• Short problem:
Lay out the records from their first line through the line containing "pyautogui.click(x=1483, y=24)" as a JSON list of strings, one string per line and with blank lines omitted. Include only that span.

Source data
※ ※ ※
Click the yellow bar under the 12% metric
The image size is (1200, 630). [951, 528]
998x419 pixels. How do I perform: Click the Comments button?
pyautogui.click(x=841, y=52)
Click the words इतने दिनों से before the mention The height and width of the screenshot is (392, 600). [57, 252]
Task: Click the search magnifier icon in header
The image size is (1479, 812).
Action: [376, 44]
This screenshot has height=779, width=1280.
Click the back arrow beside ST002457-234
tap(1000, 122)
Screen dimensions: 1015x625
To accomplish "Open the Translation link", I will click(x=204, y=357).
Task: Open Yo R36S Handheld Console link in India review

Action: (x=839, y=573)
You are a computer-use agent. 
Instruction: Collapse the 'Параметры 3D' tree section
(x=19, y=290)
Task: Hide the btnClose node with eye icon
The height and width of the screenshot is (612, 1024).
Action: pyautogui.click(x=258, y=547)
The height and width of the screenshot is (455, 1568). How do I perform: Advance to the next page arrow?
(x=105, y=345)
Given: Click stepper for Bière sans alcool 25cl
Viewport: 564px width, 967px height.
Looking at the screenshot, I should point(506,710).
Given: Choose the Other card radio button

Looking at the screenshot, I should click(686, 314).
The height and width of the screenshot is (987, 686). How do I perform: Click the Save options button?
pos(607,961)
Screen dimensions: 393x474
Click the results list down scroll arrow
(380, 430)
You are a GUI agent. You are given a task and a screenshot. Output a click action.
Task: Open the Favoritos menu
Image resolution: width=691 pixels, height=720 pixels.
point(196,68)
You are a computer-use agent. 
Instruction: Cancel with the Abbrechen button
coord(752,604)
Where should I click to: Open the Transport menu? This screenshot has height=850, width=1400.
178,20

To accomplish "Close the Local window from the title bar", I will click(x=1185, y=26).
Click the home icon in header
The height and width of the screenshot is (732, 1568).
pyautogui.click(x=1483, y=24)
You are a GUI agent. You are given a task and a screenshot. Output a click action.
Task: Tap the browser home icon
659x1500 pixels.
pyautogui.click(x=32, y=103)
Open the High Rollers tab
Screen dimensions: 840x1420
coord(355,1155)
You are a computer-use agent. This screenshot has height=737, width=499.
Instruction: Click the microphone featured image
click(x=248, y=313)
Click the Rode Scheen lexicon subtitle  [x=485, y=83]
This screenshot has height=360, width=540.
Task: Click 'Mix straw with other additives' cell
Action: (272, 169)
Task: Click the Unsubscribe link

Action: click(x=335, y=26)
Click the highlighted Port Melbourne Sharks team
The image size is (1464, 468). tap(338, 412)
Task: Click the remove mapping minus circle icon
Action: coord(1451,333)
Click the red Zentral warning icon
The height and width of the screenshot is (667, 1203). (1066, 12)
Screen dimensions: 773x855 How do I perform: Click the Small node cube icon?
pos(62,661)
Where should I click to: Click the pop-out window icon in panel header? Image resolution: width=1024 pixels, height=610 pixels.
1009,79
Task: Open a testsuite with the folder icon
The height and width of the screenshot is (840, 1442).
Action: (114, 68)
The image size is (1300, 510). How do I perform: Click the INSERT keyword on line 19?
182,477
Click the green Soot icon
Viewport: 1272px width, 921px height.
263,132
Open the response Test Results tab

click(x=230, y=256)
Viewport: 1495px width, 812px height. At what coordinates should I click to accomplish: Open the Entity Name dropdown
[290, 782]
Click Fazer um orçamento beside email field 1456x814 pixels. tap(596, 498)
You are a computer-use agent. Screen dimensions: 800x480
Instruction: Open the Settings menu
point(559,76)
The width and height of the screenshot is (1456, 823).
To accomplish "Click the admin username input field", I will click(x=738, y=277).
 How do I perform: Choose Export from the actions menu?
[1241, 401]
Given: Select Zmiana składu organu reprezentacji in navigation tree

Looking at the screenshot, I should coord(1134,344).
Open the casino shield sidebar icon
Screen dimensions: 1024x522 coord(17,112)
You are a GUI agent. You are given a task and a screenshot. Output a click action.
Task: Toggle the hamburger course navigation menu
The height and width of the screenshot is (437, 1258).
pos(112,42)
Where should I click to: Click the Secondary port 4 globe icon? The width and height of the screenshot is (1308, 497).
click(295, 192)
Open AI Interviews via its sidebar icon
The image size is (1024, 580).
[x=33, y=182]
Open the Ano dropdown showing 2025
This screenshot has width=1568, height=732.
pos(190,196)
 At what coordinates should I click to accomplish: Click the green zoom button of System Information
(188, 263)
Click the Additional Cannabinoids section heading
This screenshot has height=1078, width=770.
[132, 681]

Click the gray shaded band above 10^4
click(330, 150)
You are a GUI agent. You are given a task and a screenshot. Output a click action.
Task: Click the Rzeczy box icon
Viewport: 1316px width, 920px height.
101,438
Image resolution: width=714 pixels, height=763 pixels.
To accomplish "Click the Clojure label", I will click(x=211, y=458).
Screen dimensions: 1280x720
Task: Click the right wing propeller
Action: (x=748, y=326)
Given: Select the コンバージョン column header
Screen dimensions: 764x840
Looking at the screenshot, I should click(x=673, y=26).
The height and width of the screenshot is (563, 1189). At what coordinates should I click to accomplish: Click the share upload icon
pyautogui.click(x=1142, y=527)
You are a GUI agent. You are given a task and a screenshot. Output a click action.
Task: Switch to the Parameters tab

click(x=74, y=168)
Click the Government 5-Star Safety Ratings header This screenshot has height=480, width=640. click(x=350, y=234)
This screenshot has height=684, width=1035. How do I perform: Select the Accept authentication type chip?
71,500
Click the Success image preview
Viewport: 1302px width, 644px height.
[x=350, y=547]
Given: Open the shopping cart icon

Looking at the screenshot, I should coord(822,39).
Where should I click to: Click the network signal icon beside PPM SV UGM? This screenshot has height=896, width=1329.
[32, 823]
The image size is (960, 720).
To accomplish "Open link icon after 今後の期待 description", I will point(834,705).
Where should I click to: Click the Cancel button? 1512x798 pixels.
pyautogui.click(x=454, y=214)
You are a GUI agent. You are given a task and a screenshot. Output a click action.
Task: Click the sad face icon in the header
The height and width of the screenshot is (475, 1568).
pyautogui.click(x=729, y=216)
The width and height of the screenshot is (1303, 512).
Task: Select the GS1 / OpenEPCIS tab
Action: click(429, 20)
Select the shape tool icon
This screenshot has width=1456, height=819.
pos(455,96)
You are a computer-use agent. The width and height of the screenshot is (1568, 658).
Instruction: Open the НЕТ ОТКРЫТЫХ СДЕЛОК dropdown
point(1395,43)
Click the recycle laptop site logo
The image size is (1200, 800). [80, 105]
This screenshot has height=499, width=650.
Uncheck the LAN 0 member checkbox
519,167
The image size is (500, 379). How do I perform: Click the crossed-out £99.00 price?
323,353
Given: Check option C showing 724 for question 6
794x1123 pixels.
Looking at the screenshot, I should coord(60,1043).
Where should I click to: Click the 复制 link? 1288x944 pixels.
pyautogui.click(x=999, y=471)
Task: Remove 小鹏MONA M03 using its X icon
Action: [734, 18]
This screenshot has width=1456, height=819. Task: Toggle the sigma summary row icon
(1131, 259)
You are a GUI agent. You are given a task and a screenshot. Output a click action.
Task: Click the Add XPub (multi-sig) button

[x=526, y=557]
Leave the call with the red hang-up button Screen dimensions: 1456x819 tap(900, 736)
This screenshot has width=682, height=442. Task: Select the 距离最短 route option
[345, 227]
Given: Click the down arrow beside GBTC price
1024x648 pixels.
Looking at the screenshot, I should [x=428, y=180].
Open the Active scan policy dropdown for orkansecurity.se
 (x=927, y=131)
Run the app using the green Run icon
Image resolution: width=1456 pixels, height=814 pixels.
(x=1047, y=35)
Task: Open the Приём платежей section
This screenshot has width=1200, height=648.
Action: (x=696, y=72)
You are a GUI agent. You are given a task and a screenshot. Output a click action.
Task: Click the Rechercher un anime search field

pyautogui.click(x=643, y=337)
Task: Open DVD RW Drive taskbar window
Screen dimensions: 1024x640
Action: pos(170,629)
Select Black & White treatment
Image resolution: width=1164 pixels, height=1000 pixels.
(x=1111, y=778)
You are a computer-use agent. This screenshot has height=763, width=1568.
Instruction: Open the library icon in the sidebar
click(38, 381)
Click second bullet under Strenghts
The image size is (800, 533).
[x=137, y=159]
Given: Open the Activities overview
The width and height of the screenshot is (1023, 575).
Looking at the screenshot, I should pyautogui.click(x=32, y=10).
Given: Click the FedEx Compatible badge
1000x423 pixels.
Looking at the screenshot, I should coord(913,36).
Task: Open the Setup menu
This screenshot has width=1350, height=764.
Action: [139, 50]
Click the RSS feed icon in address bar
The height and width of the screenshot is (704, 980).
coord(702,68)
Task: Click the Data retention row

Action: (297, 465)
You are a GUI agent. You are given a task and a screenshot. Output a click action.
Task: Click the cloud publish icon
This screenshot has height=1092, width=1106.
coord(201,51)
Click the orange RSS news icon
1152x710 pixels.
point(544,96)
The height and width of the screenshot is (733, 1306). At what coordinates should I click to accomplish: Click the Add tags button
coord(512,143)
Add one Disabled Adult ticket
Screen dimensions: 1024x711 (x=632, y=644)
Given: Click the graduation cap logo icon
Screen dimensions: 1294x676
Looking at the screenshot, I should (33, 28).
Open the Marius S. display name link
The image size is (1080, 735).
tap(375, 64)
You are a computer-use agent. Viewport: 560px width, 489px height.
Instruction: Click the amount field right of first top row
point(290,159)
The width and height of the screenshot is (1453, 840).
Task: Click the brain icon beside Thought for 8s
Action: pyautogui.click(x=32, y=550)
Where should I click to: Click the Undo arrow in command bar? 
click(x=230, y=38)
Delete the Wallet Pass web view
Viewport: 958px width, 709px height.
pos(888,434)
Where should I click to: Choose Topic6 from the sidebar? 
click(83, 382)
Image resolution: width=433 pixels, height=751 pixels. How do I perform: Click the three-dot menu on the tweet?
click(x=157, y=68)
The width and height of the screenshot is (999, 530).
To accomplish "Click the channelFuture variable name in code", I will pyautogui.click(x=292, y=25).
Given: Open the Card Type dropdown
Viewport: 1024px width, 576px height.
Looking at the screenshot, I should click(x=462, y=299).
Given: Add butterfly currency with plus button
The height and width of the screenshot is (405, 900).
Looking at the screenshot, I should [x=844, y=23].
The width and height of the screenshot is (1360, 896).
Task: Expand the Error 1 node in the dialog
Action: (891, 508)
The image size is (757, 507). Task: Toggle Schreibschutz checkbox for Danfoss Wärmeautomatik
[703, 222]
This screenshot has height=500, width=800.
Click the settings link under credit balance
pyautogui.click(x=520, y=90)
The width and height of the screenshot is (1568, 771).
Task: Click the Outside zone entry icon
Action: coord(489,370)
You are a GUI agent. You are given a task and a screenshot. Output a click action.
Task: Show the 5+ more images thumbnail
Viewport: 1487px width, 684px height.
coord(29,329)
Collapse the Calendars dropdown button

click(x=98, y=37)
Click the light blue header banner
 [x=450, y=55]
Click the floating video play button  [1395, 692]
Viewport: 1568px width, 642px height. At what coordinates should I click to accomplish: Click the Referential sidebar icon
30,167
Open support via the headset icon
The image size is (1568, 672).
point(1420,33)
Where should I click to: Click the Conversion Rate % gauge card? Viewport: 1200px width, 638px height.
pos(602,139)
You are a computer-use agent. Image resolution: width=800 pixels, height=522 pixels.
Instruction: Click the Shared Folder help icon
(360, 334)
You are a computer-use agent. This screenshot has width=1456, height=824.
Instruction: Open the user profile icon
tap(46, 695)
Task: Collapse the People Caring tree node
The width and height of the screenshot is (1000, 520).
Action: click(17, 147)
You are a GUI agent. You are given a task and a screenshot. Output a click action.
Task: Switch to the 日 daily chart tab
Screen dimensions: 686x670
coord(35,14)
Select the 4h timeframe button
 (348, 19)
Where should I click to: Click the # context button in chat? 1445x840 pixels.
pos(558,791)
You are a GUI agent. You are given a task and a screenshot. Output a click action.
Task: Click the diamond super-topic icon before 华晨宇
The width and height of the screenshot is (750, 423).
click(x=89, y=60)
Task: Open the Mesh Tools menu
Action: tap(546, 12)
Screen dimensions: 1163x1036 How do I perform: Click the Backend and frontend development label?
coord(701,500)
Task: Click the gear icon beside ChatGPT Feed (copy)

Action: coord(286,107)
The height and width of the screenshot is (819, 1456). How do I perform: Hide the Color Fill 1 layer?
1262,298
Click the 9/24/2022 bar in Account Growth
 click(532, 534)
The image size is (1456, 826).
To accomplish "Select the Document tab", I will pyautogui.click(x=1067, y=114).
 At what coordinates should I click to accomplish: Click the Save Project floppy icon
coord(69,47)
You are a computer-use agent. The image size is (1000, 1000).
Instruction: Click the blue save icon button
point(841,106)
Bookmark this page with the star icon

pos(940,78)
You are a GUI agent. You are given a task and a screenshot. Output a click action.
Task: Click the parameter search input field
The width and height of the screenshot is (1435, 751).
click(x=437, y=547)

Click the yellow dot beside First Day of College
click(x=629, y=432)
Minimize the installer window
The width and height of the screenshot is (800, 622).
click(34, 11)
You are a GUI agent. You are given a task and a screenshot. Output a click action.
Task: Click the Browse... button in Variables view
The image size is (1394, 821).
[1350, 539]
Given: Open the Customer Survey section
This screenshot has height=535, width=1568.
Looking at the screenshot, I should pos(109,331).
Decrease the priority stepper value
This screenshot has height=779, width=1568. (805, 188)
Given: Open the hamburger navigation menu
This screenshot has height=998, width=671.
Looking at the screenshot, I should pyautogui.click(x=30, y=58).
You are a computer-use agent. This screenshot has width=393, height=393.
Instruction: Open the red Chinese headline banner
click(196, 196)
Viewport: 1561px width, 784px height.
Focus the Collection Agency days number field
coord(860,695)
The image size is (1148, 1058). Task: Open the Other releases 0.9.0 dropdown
※ ※ ※
• Final result:
[
  "Click the yellow bar under the 12% metric",
  "The image size is (1200, 630). [951, 528]",
  "998x419 pixels. How do I perform: Click the Comments button?",
  "pyautogui.click(x=841, y=52)",
  "Click the words इतने दिनों से before the mention The height and width of the screenshot is (392, 600). [57, 252]",
  "Task: Click the search magnifier icon in header",
  "The image size is (1479, 812).",
  "Action: [376, 44]",
  "This screenshot has height=779, width=1280.",
  "Click the back arrow beside ST002457-234",
  "tap(1000, 122)",
  "Screen dimensions: 1015x625",
  "To accomplish \"Open the Translation link\", I will click(x=204, y=357).",
  "Task: Open Yo R36S Handheld Console link in India review",
  "Action: (x=839, y=573)",
  "You are a computer-use agent. ",
  "Instruction: Collapse the 'Параметры 3D' tree section",
  "(x=19, y=290)",
  "Task: Hide the btnClose node with eye icon",
  "The height and width of the screenshot is (612, 1024).",
  "Action: pyautogui.click(x=258, y=547)",
  "The height and width of the screenshot is (455, 1568). How do I perform: Advance to the next page arrow?",
  "(x=105, y=345)",
  "Given: Click stepper for Bière sans alcool 25cl",
  "Viewport: 564px width, 967px height.",
  "Looking at the screenshot, I should point(506,710).",
  "Given: Choose the Other card radio button",
  "Looking at the screenshot, I should click(686, 314).",
  "The height and width of the screenshot is (987, 686). How do I perform: Click the Save options button?",
  "pos(607,961)",
  "Screen dimensions: 393x474",
  "Click the results list down scroll arrow",
  "(380, 430)",
  "You are a GUI agent. You are given a task and a screenshot. Output a click action.",
  "Task: Open the Favoritos menu",
  "Image resolution: width=691 pixels, height=720 pixels.",
  "point(196,68)",
  "You are a computer-use agent. ",
  "Instruction: Cancel with the Abbrechen button",
  "coord(752,604)",
  "Where should I click to: Open the Transport menu? This screenshot has height=850, width=1400.",
  "178,20",
  "To accomplish \"Close the Local window from the title bar\", I will click(x=1185, y=26).",
  "Click the home icon in header",
  "The height and width of the screenshot is (732, 1568).",
  "pyautogui.click(x=1483, y=24)"
]